Dataset entries:
※

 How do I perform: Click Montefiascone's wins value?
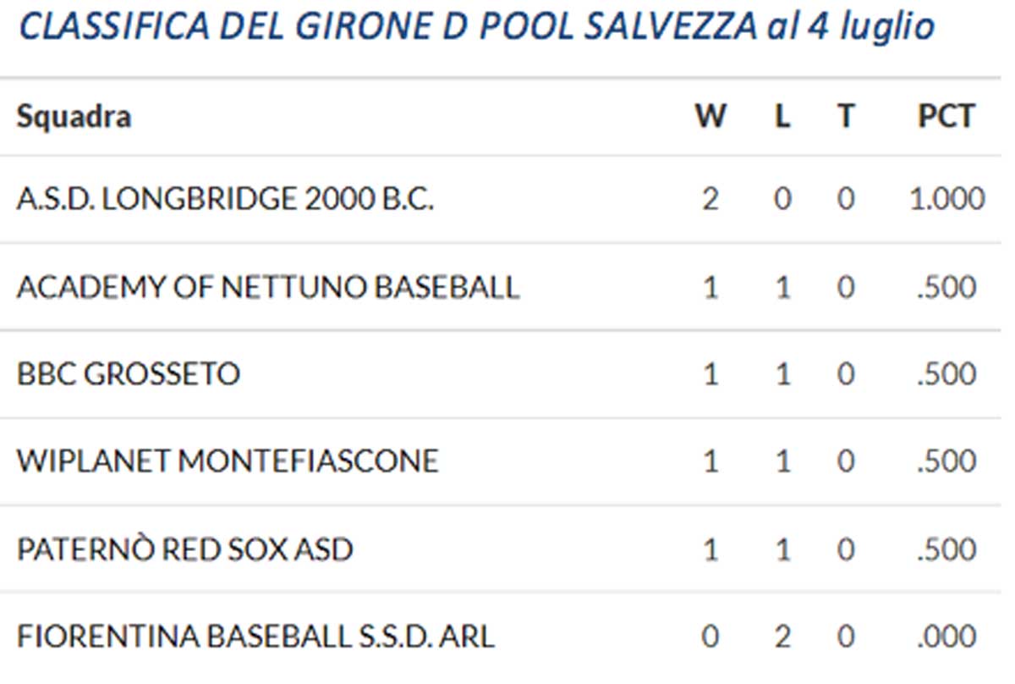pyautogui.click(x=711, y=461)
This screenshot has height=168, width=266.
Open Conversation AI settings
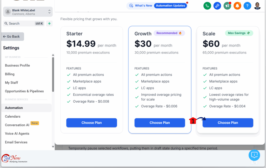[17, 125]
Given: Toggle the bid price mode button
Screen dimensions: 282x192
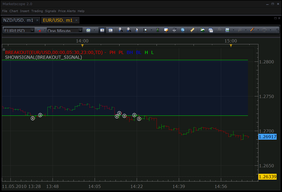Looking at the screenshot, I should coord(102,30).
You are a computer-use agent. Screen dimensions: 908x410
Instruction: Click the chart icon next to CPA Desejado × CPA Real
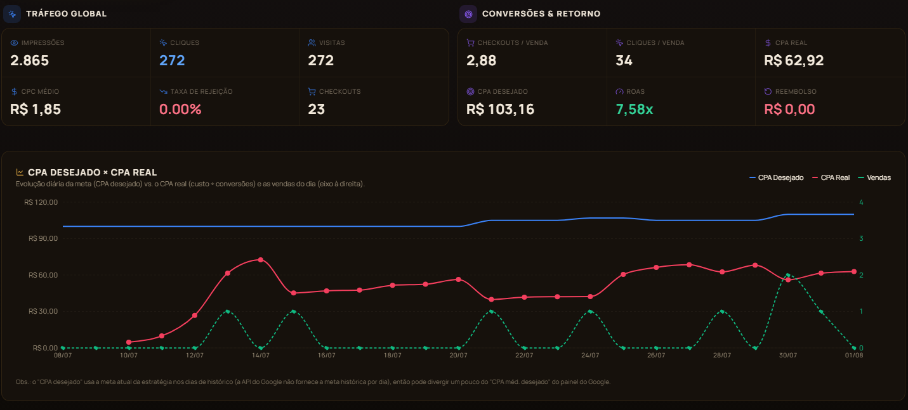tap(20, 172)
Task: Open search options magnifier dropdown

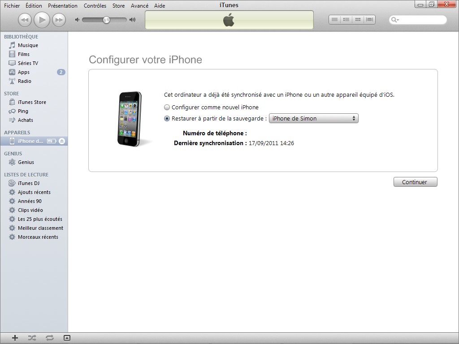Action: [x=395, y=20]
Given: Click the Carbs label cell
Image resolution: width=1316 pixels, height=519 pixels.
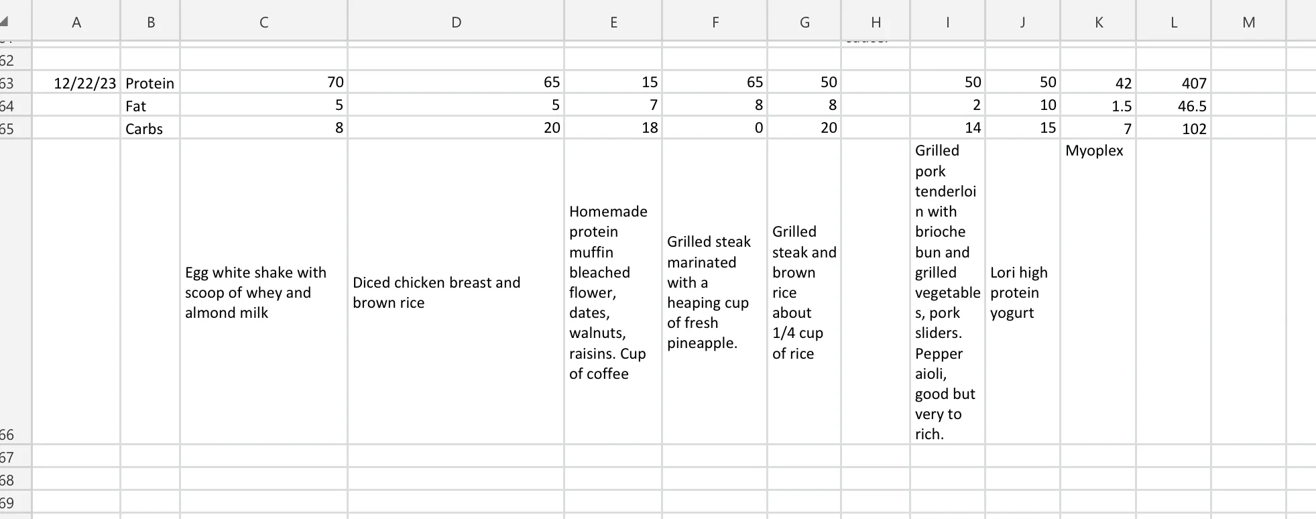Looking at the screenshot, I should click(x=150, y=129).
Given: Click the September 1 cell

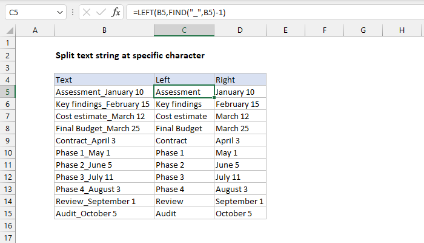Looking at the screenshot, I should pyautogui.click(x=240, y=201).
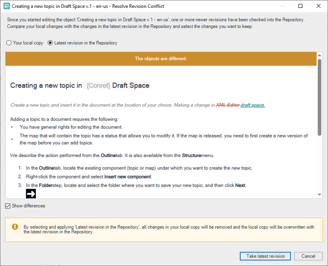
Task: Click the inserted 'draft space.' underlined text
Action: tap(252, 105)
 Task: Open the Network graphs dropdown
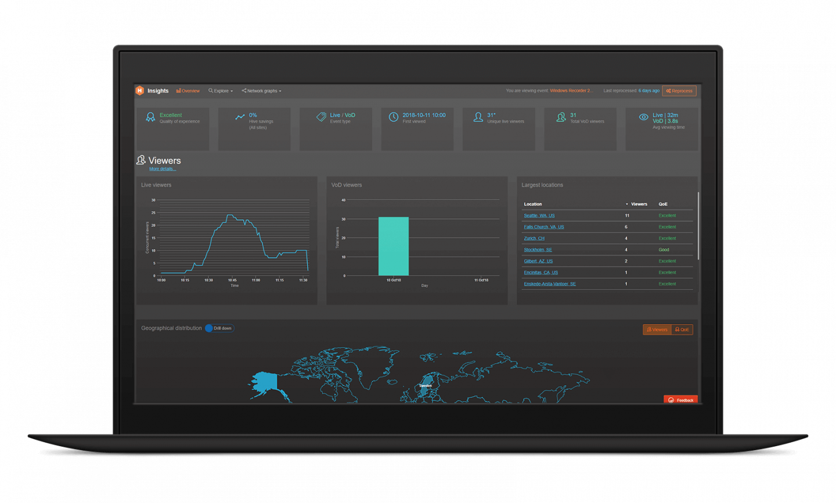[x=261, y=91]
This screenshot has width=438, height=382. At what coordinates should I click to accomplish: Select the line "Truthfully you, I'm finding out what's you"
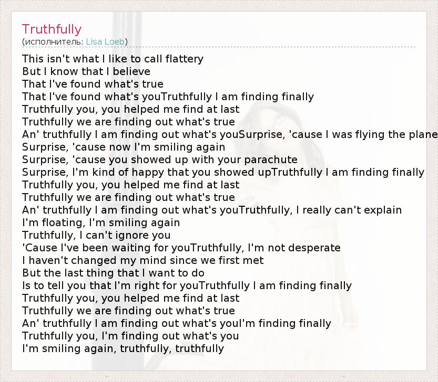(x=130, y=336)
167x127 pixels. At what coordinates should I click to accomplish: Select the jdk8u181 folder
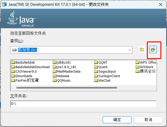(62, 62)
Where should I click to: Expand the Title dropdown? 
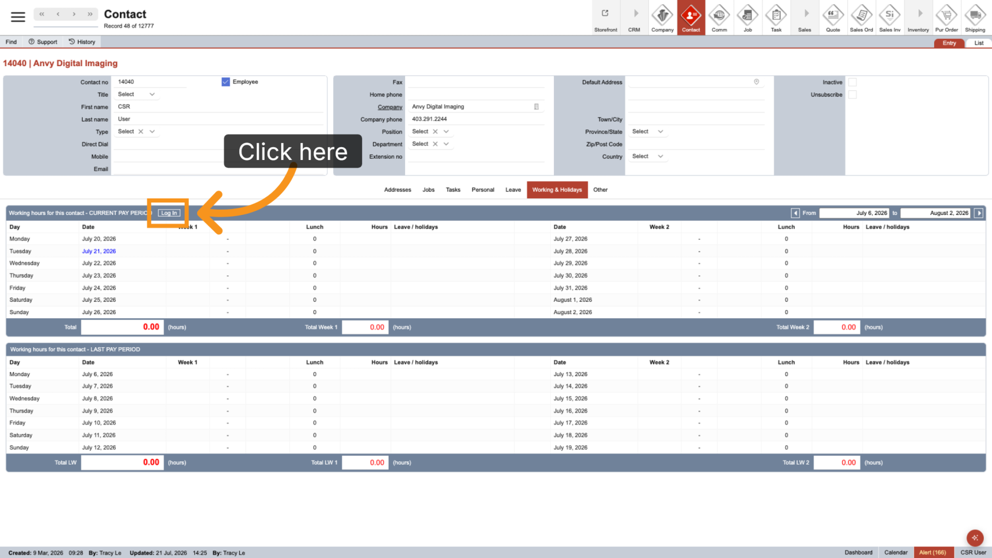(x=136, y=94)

※

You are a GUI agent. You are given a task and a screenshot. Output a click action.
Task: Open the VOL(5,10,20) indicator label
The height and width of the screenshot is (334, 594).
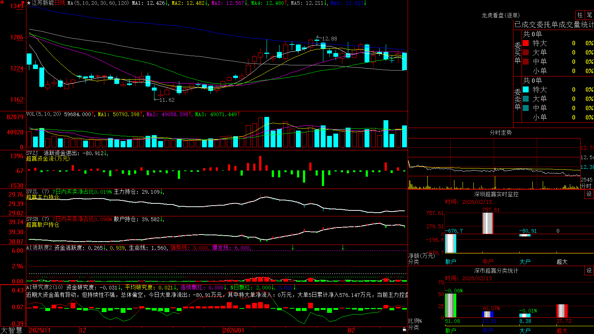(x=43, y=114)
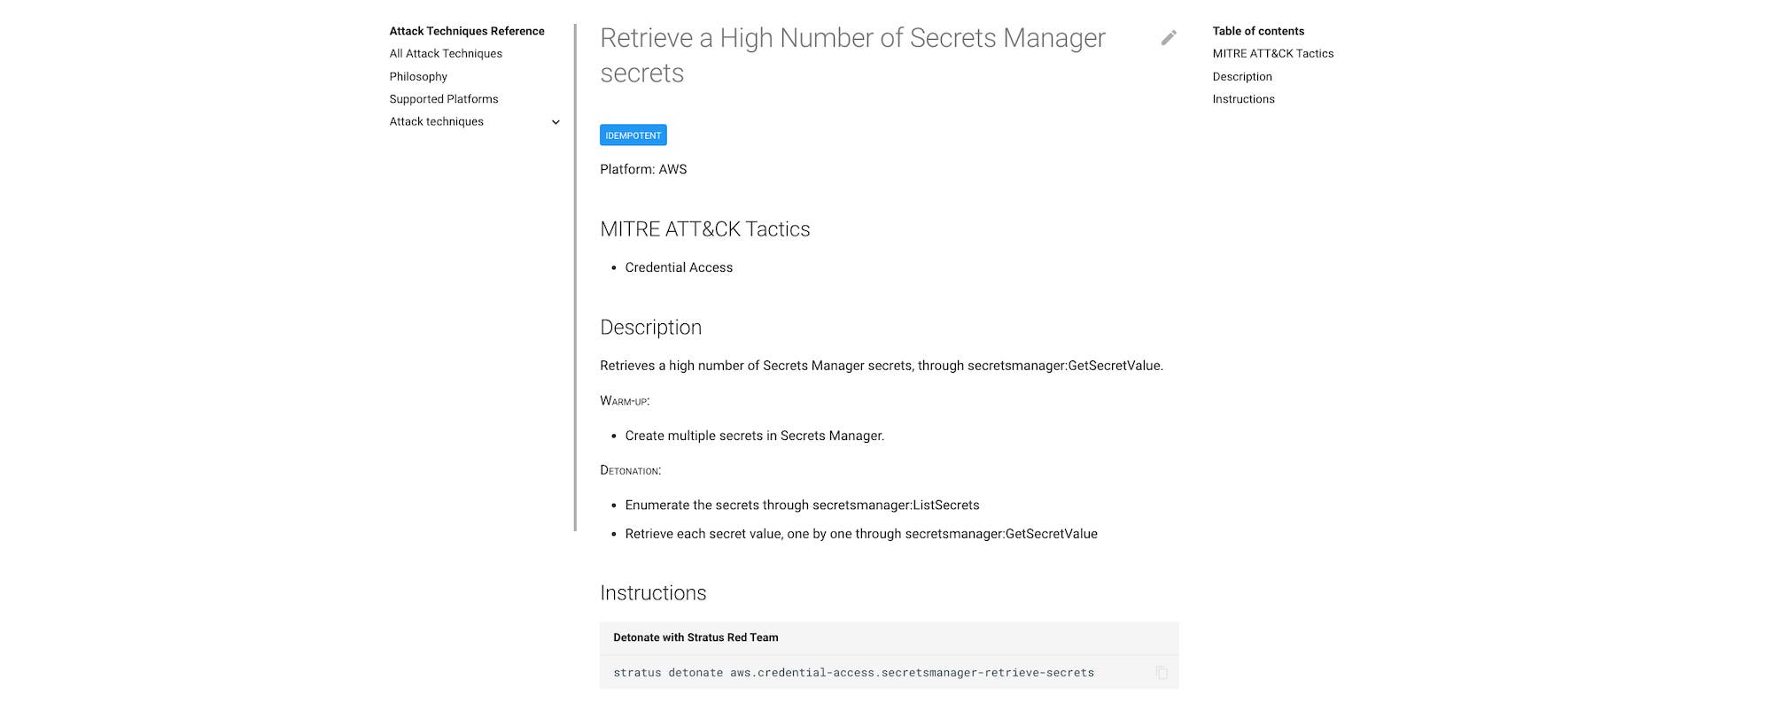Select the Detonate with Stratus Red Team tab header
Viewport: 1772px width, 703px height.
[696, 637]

※

§ WORK TASK: Those lines of the records above that run from the one containing "How do I perform: Click" through the one containing "Given: Click the Carbs label cell" should be returned exactly, with no pictures among them.

§ ANSWER BOX:
 How do I perform: Click Montefiascone's wins value?
pyautogui.click(x=711, y=461)
This screenshot has height=168, width=266.
Open Conversation AI settings
[17, 125]
Given: Toggle the bid price mode button
Screen dimensions: 282x192
Looking at the screenshot, I should coord(102,30).
You are a computer-use agent. Screen dimensions: 908x410
Instruction: Click the chart icon next to CPA Desejado × CPA Real
tap(20, 172)
Task: Open search options magnifier dropdown

Action: [x=395, y=20]
Given: Click the Carbs label cell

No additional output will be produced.